A partir disso, podemos fazer o seguinte raciocínio: se na sociedade existem demandas relativas aos contextos históricos e a arte os espelha, é licito pensarmos que ela também espelha as demandas dos contextos históricos, resultando em proposições que cuidam de ofertar os bens materiais ou imateriais ao público que as deseja, atendendo, assim, a tais demandas. Poderíamos dizer também, por outro lado, que o mercado cria e produz suas próprias demandas por meio de dispositivos de propaganda, mídias etc., viabilizando, com isso, outra faceta do que seria o consumo instigado pela propaganda. Mas, por enquanto, concentremos nossa atenção na relação entre demandas sociais criadas por pessoas que não são artistas e a forma como essas demandas são elaboradas e reescritas pelas proposições artísticas.

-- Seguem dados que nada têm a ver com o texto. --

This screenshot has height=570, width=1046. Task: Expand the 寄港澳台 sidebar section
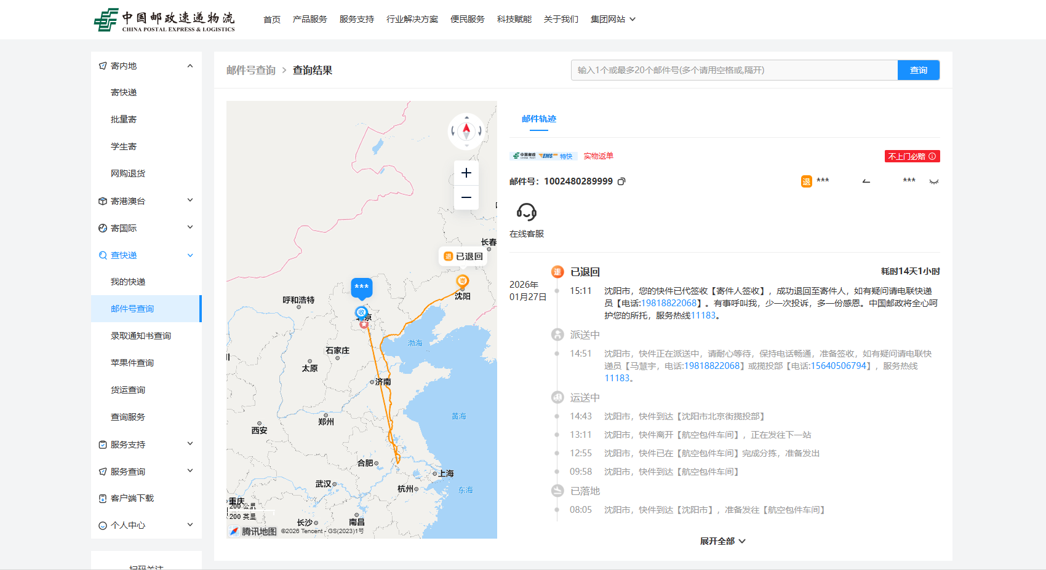click(x=190, y=200)
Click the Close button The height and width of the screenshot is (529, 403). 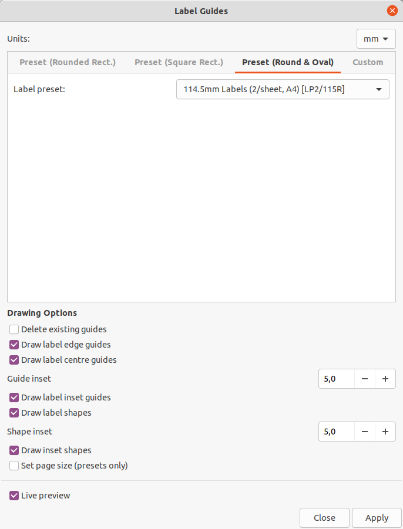click(x=324, y=517)
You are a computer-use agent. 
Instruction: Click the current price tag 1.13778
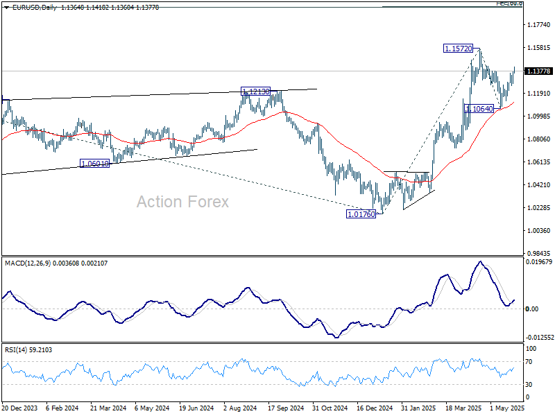tap(538, 71)
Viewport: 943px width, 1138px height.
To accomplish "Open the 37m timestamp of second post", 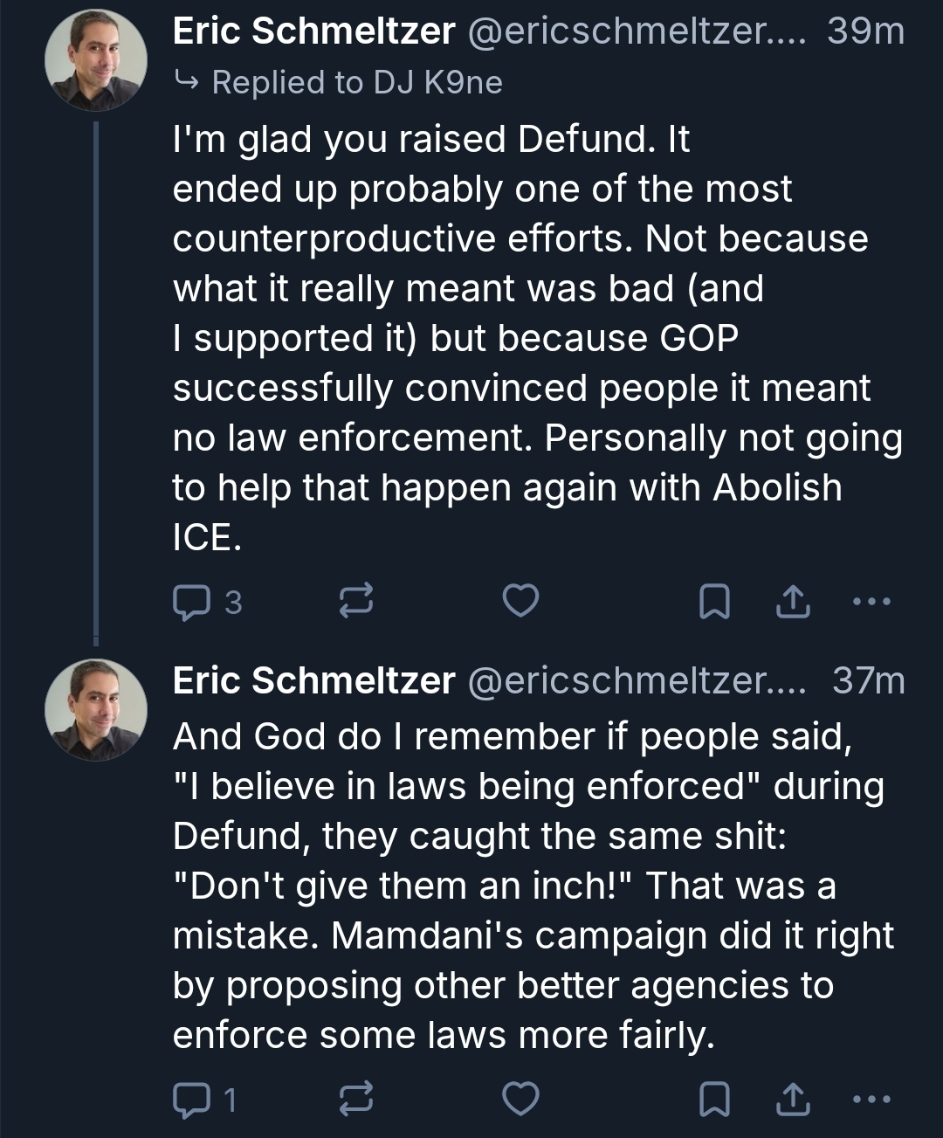I will coord(868,680).
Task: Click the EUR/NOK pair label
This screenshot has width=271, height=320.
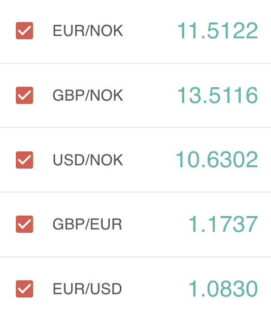Action: pos(88,31)
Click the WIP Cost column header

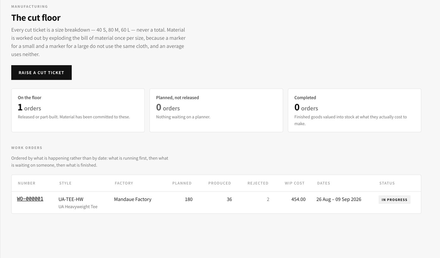(295, 183)
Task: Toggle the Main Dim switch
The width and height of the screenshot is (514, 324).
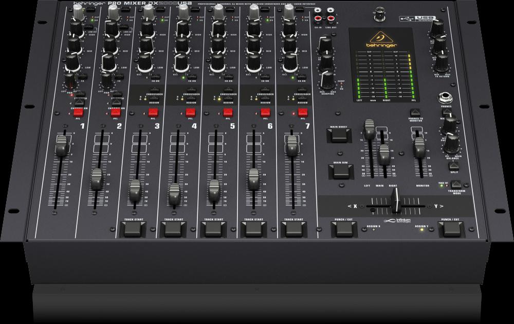Action: pyautogui.click(x=340, y=171)
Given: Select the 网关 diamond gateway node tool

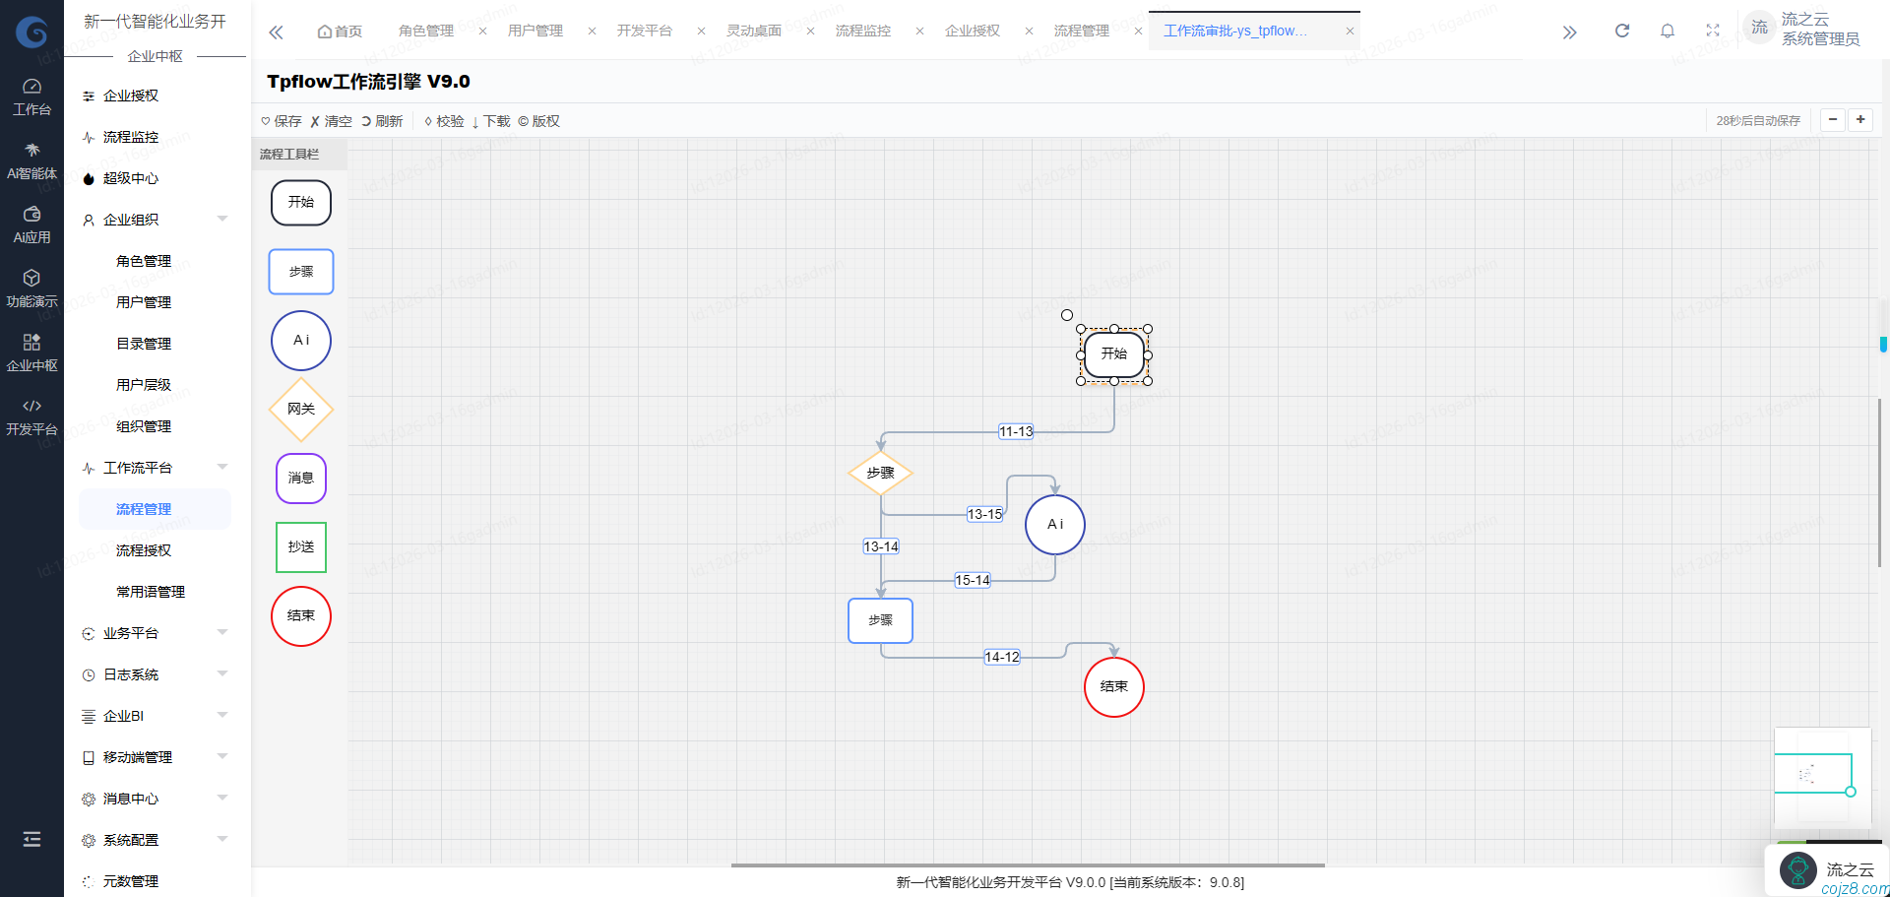Looking at the screenshot, I should pyautogui.click(x=300, y=410).

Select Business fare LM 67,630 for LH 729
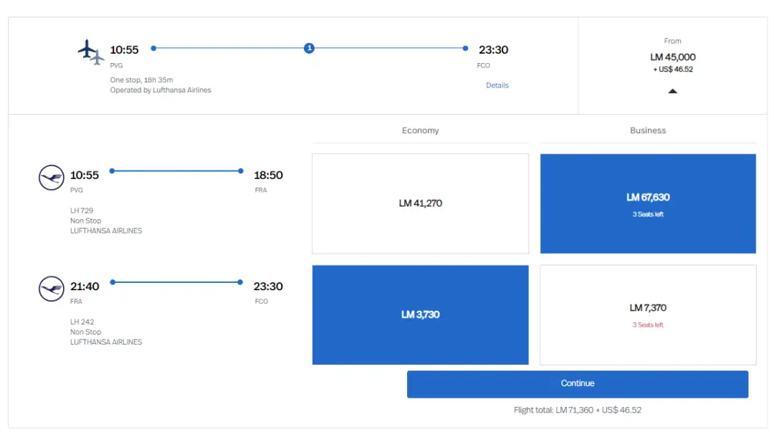[648, 203]
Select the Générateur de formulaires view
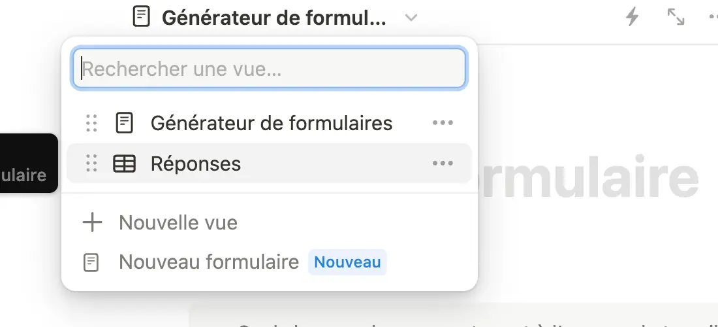 (269, 123)
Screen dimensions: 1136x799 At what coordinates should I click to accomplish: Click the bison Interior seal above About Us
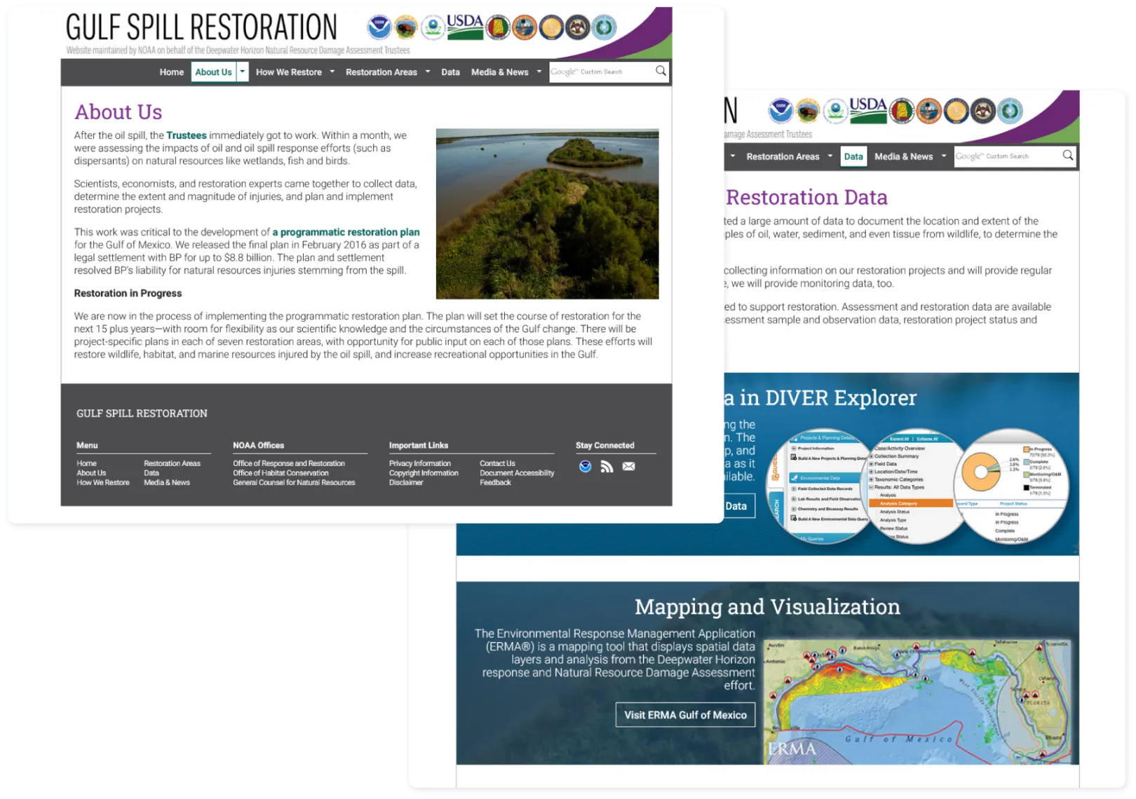click(405, 28)
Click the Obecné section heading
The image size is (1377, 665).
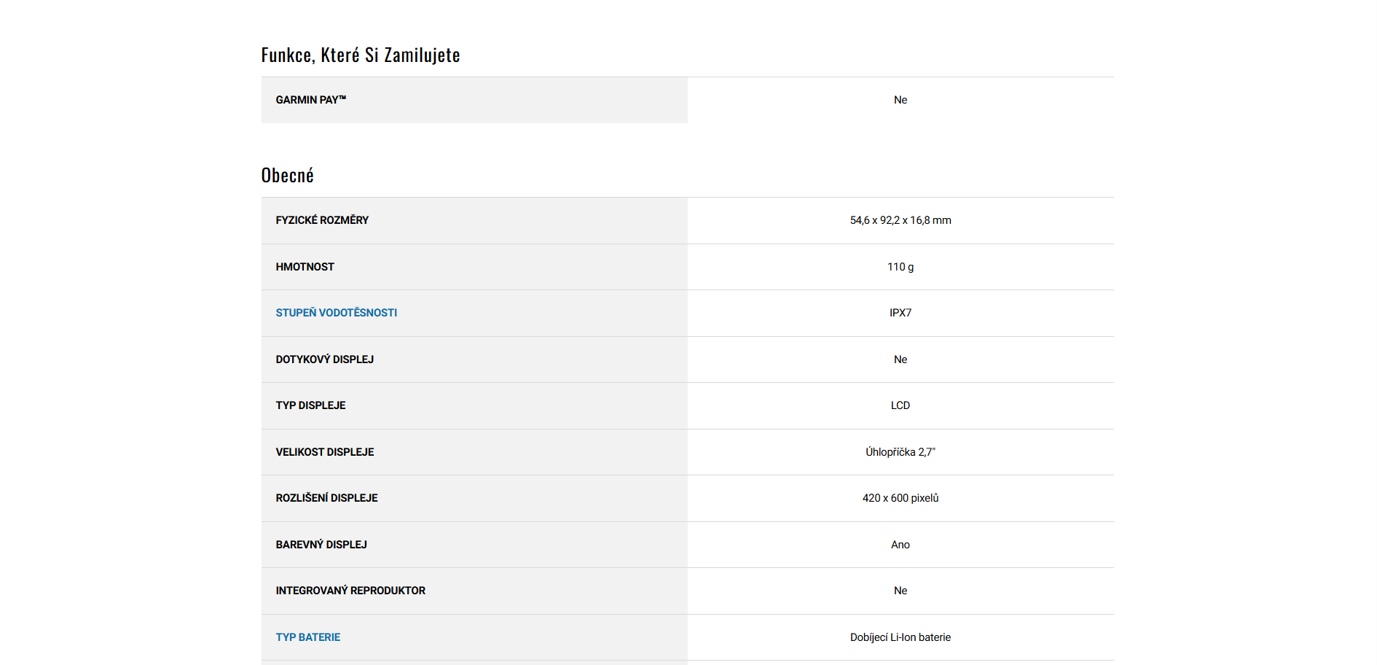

O que querem esses grupos, já que suas premissas de ocupação do cenário urbano não são mais somente artísticas? Algumas questões são levantadas pelos próprios grupos: “como movimentos emancipatórios podem operar fora do quadro estreito da política partidária?” (Park Fiction, 2011)79 ou “como pensar uma cultura subalterna como forma de resistência?”.80 A partir disso, muitas foram as perguntas que comecei também a me fazer: quais as relações entre demandas sociais e as proposições desses grupos? Qual a importância do outro nesse cenário? As tentativas de me aproximar dessa densa e complexa floresta, para ao menos vislumbrar algo, resultou na criação de um esquema e delimitação de estratégias.

Primeiramente, eu delimitei os conceitos encontrados na pesquisa, que, aos poucos, foram se fazendo importantes: temporalidade, ambiência e proxemia. Depois de entender a presença deles nas proposições, busquei exemplos práticos nesses grupos a partir de suas ações, para tentar assimilar as estratégias de aproximação do outro, as táticas (convite, sedução etc.) e métodos (oferta de uma resposta à demanda, negociações etc.). Por fim, experimentei estratégias, em paralelo, nos meus próprios trabalhos artísticos.